O cenário seria perfeito para as oposições mostrarem sua cara e seus recursos, suas propostas, sua “narrativa”. E o que se viu? Silêncio total, entremeado por algumas vozes isoladas, impotentes, que não se fazem ouvir. As oposições simplesmente se entregaram ao jogo do poder – à pequena política –, deixando por terra sua identidade, suas glórias e tradições.
Cidadãos foram às ruas protestar. Encheram algumas praças e avenidas de diversas capitais, mas foram a pouco e pouco perdendo fôlego. Ressentiram-se precisamente da ausência da política. Foram “liderados” por pequenos grupos de ativistas e por alguns políticos verborrágicos, sem talento, com a faca nos dentes. Os cidadãos perceberam que naquele festival de bobagens reacionárias – em que não faltaram pessoas armadas e apelos patéticos aos militares – não encontrariam nenhuma saída.
Sem política – cabeça política, educação política, articulação política –, as ruas não puderam levar uma palavra de lucidez para o sistema político e a Presidência da República.
Enquanto isso transcorria nos vértices inoperantes do sistema, as reformas de que o País necessita foram sendo travadas, travando o conjunto.

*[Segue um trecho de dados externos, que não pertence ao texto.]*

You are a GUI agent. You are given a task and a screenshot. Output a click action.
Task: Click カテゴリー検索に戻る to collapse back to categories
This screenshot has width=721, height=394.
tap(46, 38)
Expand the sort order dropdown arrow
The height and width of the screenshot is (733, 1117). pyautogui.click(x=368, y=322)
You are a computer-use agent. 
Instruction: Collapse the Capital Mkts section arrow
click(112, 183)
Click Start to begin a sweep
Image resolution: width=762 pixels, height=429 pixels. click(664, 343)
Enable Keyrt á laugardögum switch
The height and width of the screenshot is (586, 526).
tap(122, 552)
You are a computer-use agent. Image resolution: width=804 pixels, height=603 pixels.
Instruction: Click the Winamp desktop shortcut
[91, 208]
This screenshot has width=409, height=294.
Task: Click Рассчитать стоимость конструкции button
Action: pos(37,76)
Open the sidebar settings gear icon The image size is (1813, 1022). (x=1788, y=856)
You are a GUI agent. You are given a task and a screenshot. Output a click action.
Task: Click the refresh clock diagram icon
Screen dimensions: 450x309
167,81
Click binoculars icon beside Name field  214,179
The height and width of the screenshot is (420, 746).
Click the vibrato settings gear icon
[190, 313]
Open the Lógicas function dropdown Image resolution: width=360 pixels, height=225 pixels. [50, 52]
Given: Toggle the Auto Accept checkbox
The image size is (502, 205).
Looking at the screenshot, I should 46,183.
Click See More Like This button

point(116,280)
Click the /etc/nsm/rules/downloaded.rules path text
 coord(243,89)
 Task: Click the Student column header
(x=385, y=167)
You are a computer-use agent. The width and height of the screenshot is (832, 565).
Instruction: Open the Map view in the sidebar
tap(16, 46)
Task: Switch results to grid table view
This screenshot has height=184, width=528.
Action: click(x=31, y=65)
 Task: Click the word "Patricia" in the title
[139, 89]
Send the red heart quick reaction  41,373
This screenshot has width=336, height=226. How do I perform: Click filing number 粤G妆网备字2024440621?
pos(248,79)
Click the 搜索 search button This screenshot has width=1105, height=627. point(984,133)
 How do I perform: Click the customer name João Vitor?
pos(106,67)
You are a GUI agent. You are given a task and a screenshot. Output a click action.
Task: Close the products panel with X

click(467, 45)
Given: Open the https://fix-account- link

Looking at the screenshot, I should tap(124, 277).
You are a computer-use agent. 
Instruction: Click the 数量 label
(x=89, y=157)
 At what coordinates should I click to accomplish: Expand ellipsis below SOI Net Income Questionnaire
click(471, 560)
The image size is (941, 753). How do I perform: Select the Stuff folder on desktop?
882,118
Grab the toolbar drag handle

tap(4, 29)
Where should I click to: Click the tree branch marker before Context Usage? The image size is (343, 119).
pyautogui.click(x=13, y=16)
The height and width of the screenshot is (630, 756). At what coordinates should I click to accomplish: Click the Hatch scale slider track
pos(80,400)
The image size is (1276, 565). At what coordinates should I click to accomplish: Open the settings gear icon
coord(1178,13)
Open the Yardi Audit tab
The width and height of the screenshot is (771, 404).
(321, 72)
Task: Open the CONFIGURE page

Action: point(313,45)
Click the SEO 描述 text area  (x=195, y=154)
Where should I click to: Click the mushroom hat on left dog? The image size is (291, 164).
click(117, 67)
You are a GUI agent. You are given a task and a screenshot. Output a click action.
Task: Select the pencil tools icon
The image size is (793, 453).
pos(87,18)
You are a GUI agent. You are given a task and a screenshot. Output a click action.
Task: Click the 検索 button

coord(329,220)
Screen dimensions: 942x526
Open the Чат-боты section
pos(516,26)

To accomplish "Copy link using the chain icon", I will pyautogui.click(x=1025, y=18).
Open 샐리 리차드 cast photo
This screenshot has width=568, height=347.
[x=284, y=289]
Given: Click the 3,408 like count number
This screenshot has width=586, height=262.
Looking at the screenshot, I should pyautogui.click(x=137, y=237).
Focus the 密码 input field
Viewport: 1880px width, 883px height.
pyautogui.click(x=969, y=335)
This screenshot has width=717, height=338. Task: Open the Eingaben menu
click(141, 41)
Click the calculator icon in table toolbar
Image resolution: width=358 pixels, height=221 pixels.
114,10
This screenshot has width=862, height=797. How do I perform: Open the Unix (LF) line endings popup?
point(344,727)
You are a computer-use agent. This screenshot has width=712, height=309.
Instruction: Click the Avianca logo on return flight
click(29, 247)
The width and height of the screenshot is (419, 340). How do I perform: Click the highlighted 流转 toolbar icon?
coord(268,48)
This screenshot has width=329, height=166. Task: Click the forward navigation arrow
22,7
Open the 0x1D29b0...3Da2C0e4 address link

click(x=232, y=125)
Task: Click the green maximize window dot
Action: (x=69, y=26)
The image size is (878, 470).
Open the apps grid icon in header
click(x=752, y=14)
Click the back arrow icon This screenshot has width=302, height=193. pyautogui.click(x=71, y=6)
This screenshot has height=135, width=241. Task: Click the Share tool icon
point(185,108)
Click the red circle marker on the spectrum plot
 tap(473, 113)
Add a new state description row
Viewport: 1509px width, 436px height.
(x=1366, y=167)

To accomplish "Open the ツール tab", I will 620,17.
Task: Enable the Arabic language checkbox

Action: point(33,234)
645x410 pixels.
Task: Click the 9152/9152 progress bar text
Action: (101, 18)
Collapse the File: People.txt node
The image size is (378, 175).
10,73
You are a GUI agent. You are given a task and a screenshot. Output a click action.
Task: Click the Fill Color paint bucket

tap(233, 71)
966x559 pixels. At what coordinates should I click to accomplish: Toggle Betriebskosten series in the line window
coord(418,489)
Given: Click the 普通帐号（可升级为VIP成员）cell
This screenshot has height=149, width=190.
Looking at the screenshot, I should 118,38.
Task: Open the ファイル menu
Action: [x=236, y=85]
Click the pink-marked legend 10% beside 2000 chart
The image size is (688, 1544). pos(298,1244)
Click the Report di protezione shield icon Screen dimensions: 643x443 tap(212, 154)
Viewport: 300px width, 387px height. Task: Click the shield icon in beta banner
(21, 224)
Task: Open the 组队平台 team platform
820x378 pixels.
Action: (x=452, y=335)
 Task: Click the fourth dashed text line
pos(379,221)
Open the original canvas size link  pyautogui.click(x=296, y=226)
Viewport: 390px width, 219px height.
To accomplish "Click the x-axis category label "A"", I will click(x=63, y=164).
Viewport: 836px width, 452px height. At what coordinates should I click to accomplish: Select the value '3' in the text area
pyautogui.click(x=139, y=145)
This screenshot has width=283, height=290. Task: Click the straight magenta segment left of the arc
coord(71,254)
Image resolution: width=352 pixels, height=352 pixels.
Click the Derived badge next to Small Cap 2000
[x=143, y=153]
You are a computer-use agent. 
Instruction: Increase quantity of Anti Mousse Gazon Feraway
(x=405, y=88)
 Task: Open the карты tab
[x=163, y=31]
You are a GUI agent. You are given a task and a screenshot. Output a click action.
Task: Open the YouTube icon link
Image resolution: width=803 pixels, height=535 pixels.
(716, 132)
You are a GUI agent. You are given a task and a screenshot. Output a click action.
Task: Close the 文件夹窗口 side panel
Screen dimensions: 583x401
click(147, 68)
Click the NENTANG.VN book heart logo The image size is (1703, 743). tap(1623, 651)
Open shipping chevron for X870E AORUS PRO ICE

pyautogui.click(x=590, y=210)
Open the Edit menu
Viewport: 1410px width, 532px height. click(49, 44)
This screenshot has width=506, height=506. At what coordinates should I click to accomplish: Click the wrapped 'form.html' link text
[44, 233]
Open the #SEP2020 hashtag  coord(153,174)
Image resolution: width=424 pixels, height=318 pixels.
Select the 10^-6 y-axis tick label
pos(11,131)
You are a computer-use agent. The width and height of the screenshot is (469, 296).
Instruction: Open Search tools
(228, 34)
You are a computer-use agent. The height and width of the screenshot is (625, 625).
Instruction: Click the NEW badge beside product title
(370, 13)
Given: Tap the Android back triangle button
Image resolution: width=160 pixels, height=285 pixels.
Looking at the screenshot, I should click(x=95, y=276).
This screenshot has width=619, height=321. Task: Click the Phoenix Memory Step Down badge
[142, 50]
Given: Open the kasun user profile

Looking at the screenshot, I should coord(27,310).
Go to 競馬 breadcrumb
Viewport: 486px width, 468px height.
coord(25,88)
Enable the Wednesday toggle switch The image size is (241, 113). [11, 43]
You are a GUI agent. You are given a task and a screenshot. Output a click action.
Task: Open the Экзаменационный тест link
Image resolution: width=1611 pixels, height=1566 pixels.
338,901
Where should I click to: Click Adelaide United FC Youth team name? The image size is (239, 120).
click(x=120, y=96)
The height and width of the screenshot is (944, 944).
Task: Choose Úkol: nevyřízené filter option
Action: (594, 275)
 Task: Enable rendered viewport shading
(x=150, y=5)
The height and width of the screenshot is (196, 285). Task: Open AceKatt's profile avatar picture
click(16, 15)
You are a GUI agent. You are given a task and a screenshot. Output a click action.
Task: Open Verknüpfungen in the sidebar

É muito mais que ajuste fiscal. A questão urbana é lancinante, em termos de habitação, segurança e mobilidade. A questão energética atingiu nível emergencial e a manutenção da matriz atual produz tragédias sucessivas, destrói florestas e prejudica populações inteiras. Ninguém mais fala de reforma política. A desigualdade lateja. O SUS, nosso maior patrimônio na área da saúde, parece abandonado. E estamos longe de ter conseguido equacionar a mais importante de todas as questões, a educação. O ensino deixa a desejar, a privatização avança, a escola pública derrapa e não recebe tratamento à altura da parte dos governos, que preferem tratá-la pelo lado do custo. A educação não se converte em causa nacional, suprapartidária, em questão de Estado, para prejuízo de milhões de jovens e o represamento da inteligência nacional.
Nesta última semana, o circo pegou fogo de vez. É provável que continue a queimar até 2018, pois o sistema está tão em crise que não consegue gerir nenhuma crise. Mas o ineditismo dos últimos acontecimentos, a gravíssima prisão de um senador, líder do governo, autorizada pelo STF, tem força para fazer com que os melhores políticos se movimentem. Foi uma bofetada.
Quando as coisas atingem grau máximo de degradação, espera-se que comecem a ser forjadas as soluções. O PSDB já está a rever sua conduta. O Senado consegue discutir e avaliar sem corporativismo a prisão de um de seus cardeais e por esmagadora maioria autoriza a continuidade das investigações contra ele. Reposiciona-se, corta na própria carne. Na Câmara, o Conselho de Ética aperta o cerco em torno de Eduardo Cunha, que se desmoraliza. Um banqueiro e um pecuarista – íntimos dos altos círculos políticos da República – são presos, acusados de corrupção e tráfico de influência. Ministério Público, Polícia Federal e Poder Judiciário dão sinais seguidos de que o círculo continuará a se fechar.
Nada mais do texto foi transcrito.